Eleanor Gwinnell Coit (May 6, 1894 – June 7, 1976) was an American labor educator and leader in adult education. Born in Newark, New Jersey, she graduated from Smith College in 1916 with a degree in history and English. Coit's career began with the Young Women’s Christian Association (YWCA), where she held various roles before pursuing further studies at Columbia University. She returned to the YWCA and later became the educational secretary for the American Labor Education Service (ALES), where she served until its closure in 1962. Coit's legacy includes pioneering work in workers' education and a lifelong commitment to social justice advocacy. She died in Hanover, New Hampshire.
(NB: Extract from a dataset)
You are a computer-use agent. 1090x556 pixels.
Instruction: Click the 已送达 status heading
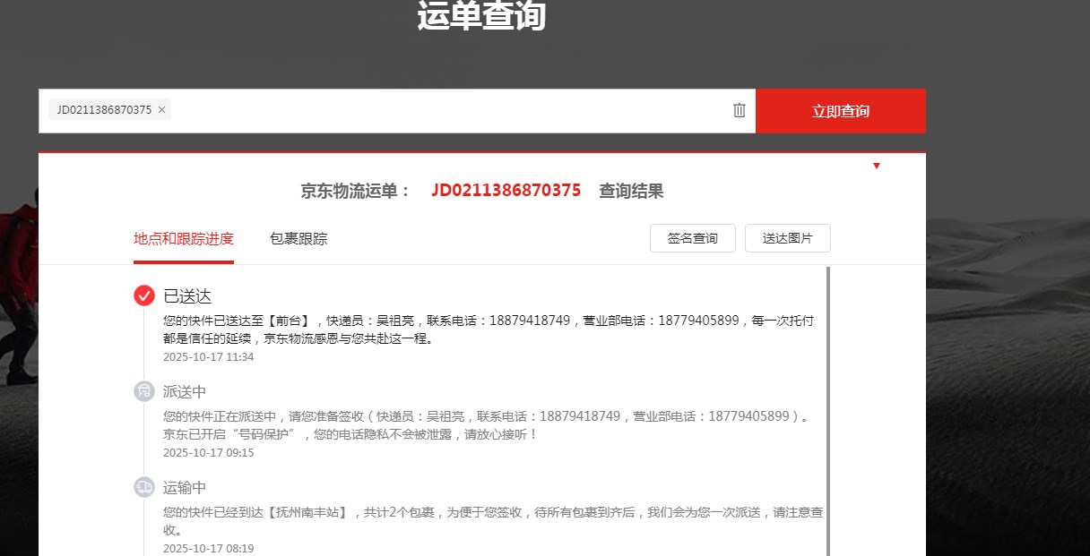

== Early life and education ==
Born in Newark, New Jersey, Coit was the daughter of Henry Leber Coit, a pediatrician and advocate for pure milk, and Emma Gwinnell. She attended public schools in Newark before pursuing higher education at Smith College, where she earned a Bachelor of Arts degree in history and English in 1916.

== Career ==
Following her graduation, Coit initially explored more traditional female roles but soon found her calling in social work. After her father's death in 1917, she began her career as the work and industrial secretary of the Young Women’s Christian Association (YWCA) of the Oranges in New Jersey. Coit then pursued further studies in sociology, economics, and education at Columbia University, earning her Master of Arts degree in 1920.
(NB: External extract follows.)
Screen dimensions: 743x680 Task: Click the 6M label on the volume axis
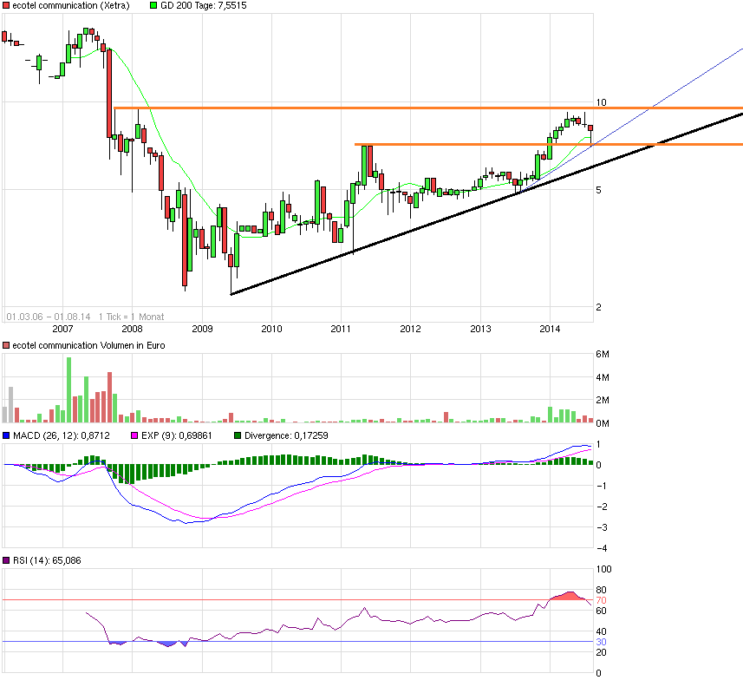tap(601, 355)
Coit's dedication and passion for social reform led her back to the YWCA, where she held various roles, including director and executive of industrial work in Bayonne, New Jersey, and later heading the business and industry department in Buffalo, New York. She conducted research for the Children's Bureau of the U.S. Department of Labor and the National Conference on the Christian Way of Life before returning to the YWCA as the industrial secretary for the national organization in New York in 1926.

In 1929, Coit was appointed educational secretary and director for the newly formed Affiliated Schools for Workers, later renamed the American Labor Education Service (ALES), where she served until its closure in 1962. Under her leadership, ALES expanded its focus to include a wide range of workers and developed innovative educational programs and materials.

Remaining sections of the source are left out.